2.1. Immune Checkpoint Inhibitors—Efficacy and Toxicity
CheckMate-649 was a Phase III randomized, open-label trial in adults with first-line, unresectable, HER2-, advanced or metastatic G/GEJ adenocarcinomas, regardless of their PD-L1 CPS score [3]. A total of 1581 patients were randomized to receive either (i) nivolumab + chemotherapy (XELOX Q3W or FOLFOX Q2W), (ii) nivolumab + ipilimumab, or (iii) chemotherapy alone. The trial showed that the addition of nivolumab to chemotherapy resulted in improved OS (hazard ratio [HR] 0.79 at 12.1 months) and progression-free survival (PFS) in the overall population (Table 1), with the greatest benefit observed in patients with higher CPS scores [3,9].
The Phase III KEYNOTE-859 trial randomized 1579 patients with treatment-naïve, HER2-, advanced G/GEJ adenocarcinoma to receive either pembrolizumab + chemotherapy (FP or CAPOX) or chemotherapy alone [4]. Outcomes were significantly improved with the addition of pembrolizumab to chemotherapy (Table 1), including a significant OS benefit (HR 0.78 after a median of 31 months follow-up). Again, the magnitude of benefit increased with higher PD-L1 expression levels.
Collectively, these trials show consistent, clinically relevant benefit from PD-1 blockade, particularly in tumors with CPS ≥10 and no meaningful benefit when CPS is <1 [4,9]. The benefit is less clear for tumors with CPS 1–9. To address this, the U.S. Food and Drug Administration (FDA) evaluated OS outcomes by different PD-L1 CPS thresholds using the data for nivolumab (Figure 1) and pembrolizumab (Figure 2).

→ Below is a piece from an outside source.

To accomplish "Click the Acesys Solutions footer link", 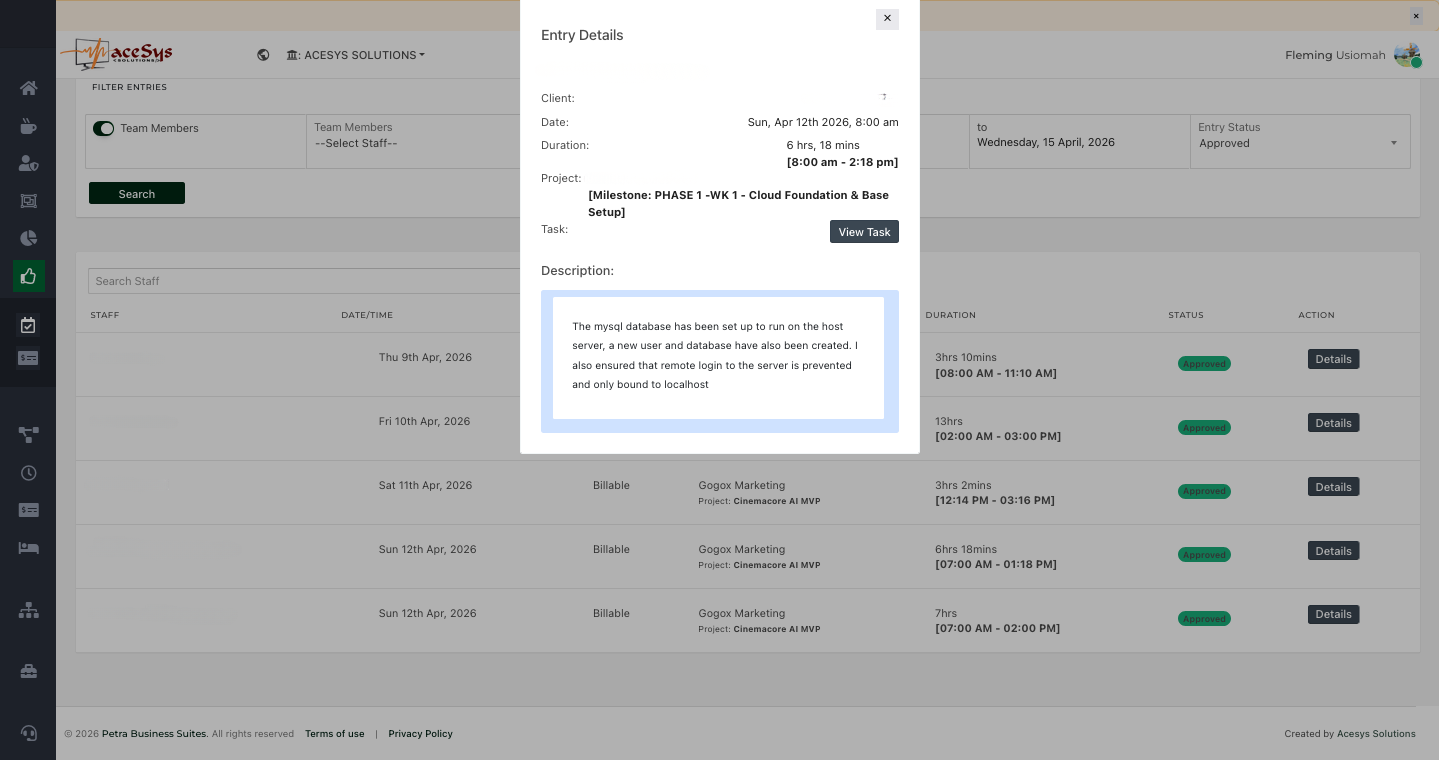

Overall, an OS benefit was not shown at lower thresholds (CPS < 1, CPS < 5, and CPS < 10) or within the “grey zones” of CPS 1 to <5 and CPS 5 to <10. An important limitation of these analyses is that the cohorts for these PD-L1 CPS scores are small (<100 for nivolumab), and the confidence intervals are wide. Nonetheless, the findings suggest that OS with ICIs occurs along a gradient, with no benefit when CPS is <1 and questionable benefit when CPS is <10. This makes the reliability of PD-L1 biomarker testing a critically important consideration when selecting initial therapy for G/GEJ adenocarcinoma. A similar analysis was conducted by the European Medicines Agency, with comparable findings.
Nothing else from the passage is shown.